Monday, May 29, 2023

Adaptation Insanity: The one that was the first video game movie

 


 

Title: Super Mario Bros

What Year?: 1993

Classification: Improbable Experiment

Rating: What The Hell??? (2/4)

 

As I write this, it’s the end of a weekend, and I have once again been debating between several movies to review. This time around, however, I knew I wanted to get in a second entry in my newest feature before another one went by, and the one at the top of the list is pretty much the reason it exists at all. As a further twist, I swear I was ready to do this before the para-franchise blew up pop culture (and inspired me to write an actual novel in six weeks…). Without further ado, I present Super Mario Bros, the live-action version, and very possibly the reason it took three decades to get another one.

Our story begins with an introduction to an alternate universe where dinosaurs survived, and a baby left on an orphanage’s doorstep. We then jump forward and meet the brothers Mario and Luigi, whose last name is revealed to be Mario, two struggling New York plumbers. In the course of their work, Luigi has a meet-cute with a woman named Daisy, who leads the brothers to a portal to another dimension. They discover a soft-cyberpunk universe where dinosaurs evolved into sentient humanoids, which coexist with another race evolved from fungi. A conflict is in progress between the dino leader King Koopa and the loyalists of the Mushroom King, who has devolved into a filmy encrusting organism vastly more intriguing than anything else here. Of course, Koopa’s plans include taking Daisy hostage. It’s up to the brothers to save the day in the mildest possible way, and if you’re wondering what this has to do with the game besides the name, you poor bastards…

Super Mario Bros was a 1993 science fantasy film by Hollywood Pictures, based on the video game series by Nintendo. It was the first live-action theatrical film to be based on a video game. (I know, you can argue over The Last Starfighter...) The production reportedly went through a troubled development and further conflicts over intended audience and possible rating. The film went into production with Rocky Morton and Annabel Jankel as directors. The cast was led by the late Bob Hoskins as Mario and Dennis Hopper (d. 2010) as King Koopa, with John Leguizamo as Luigi and Samantha Mathis as Daisy. Lance Henriksen appeared very briefly as the restored King. The score was composed by Alan Silvestri (see Mac And Me, Predator 2, etc, etc, etc). The film was a commercial failure, earning $38.9 million against a budget of up to $48M, and received mixed to unfavorable reviews. Hoskins claimed that he had been repeatedly injured and endangered during filming. The film was released on VHS in 1994 and several times on DVD, but fell out of print in the US after 2010. It is not currently available for authorized digital streaming in the US.
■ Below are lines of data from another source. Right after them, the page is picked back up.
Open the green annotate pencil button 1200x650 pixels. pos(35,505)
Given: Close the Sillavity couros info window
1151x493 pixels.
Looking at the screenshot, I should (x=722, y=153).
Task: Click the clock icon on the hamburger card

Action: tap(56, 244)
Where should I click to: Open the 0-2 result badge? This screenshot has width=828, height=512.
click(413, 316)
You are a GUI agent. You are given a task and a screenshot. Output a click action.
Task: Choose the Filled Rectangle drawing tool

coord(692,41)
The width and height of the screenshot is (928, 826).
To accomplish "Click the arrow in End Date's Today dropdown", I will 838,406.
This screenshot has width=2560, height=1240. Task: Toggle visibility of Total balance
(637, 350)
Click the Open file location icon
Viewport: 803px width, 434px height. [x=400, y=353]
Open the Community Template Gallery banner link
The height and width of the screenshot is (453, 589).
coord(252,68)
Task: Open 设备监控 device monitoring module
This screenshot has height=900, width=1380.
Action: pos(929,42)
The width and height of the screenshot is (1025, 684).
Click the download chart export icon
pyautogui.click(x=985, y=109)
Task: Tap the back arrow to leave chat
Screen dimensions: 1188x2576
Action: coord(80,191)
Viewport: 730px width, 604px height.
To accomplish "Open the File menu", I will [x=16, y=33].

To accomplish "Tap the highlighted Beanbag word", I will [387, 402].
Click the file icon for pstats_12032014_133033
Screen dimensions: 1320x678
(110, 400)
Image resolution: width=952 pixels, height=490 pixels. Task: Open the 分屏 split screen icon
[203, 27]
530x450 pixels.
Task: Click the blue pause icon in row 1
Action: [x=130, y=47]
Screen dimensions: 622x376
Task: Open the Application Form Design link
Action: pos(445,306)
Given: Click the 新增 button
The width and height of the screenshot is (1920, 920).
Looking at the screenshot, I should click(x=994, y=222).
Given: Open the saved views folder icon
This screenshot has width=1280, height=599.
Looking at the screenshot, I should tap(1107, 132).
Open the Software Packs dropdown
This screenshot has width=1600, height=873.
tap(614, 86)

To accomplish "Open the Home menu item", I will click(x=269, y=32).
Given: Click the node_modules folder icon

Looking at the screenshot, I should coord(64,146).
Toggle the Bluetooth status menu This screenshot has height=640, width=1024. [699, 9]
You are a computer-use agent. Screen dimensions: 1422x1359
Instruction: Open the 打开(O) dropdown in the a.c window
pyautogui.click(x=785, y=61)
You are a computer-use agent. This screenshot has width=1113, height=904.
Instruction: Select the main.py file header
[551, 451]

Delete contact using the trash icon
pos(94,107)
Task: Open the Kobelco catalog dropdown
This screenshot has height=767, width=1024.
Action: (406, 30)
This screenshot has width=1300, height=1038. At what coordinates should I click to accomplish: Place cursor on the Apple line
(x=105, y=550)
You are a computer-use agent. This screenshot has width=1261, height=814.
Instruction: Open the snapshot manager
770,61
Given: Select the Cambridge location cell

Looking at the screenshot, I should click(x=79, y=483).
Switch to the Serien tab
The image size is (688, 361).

For my experiences, what stands out about this one is that I can very clearly remember following reactions to it when it came out, and I can attest that at the time, it really wasn’t that big a deal. Plenty of people were saying it was bad, plenty more was said about how much money was lost (in hindsight before there was really a frame of reference for the cost of post-1980s movies), but if one went by contemporary reactions, it was easy to conclude that it was nothing more or less than a typical early 1990s action movie. Needless to say, the fact that I am talking about it now is the surest proof that this was the one thing it was not. The crowning irony is, everything I have to say now is from three viewings over the last 5 years or so, and my own reaction is and always was that it wasn’t that big a deal either way. (Hey, I knowingly watched Inseminoid more than once, my brain is broken…)

Moving forward, what I have to say on the established vein is that this really is as close as it could have been to a “mainstream” Nineties movie. In those terms, it holds the line at average and regularly rises to decent or genuinely impressive. The story is solid and simple, with enough wild cards for real surprises. The cast is genuinely good, with Hopkins and Hopper pulling their weight and Leguizamo and Mathis being actually cute. (I realized in the course of my parody novel that I must have made up the Luigi/ Daisy pairing independent of anything I would have known about.) As a bonus, the villains and heroes are both reasonably competent, to the point that Koopa thinks to use his de-evolution machine to power up his minions. What really makes the film memorable is the quite well-realized grunge dystopia, which manages the cyberpunk feel while the genre was really still coming into its own in the live-action medium. The result is some hit-and-miss gags (a bit with an egg in a stroller is just weird) balanced against a world that actually works well enough for the bystanders to remain focused on getting on with their lives.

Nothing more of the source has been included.